PhotoShop 傳統修圖與 AI 降噪的硬體選購指南
Published:Updated:
本文目標是告訴你怎麼挑選 PhotoShop 硬體,讓每一分錢都花的值得。
傳統修圖
PhotoShop,或者說 Adobe LR/PS 這幾個圖片編輯工具,在傳統非 AI 應用上都極度依賴 CPU 單核心性能,多核對他沒有太大幫助,因此不使用 AI 工具的情況下應該選單核心性能強勁的 CPU。

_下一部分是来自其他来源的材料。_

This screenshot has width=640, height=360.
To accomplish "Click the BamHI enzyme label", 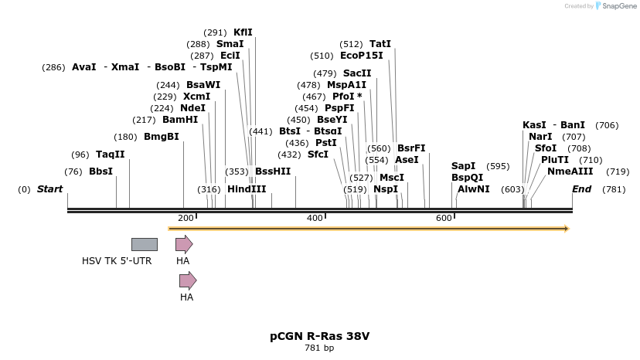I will click(180, 120).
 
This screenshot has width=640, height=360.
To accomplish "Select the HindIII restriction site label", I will click(247, 189).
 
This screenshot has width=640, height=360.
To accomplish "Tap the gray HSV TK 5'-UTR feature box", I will click(144, 245).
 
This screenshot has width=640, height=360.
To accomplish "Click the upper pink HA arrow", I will click(183, 245).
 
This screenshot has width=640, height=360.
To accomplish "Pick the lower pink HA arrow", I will click(187, 280).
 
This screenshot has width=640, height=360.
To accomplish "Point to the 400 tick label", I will click(315, 219).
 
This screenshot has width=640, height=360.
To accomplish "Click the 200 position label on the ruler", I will click(186, 219).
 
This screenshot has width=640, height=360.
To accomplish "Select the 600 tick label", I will click(444, 219).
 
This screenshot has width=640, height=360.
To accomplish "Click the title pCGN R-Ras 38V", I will click(319, 336).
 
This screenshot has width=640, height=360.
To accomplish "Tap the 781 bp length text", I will click(319, 348).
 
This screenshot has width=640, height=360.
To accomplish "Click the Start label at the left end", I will click(49, 189).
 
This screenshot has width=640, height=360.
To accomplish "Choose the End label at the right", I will click(581, 189).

結論:Intel i5 或是現在稱作 Core Ultra 5 就是最高性價比選擇。有錢當然上 Ultra 7/9 沒問題,不過論性價比 Ultra 5 肯定最高。
AI 修圖
先搞清楚你的 AI 修圖是本地運行版本還是雲端版本,比如 AI denoise 降躁、Neural Filters 功能都屬於本地運行,圖像生成則可能是雲端服務,用到雲端的當然就不用管本地硬體。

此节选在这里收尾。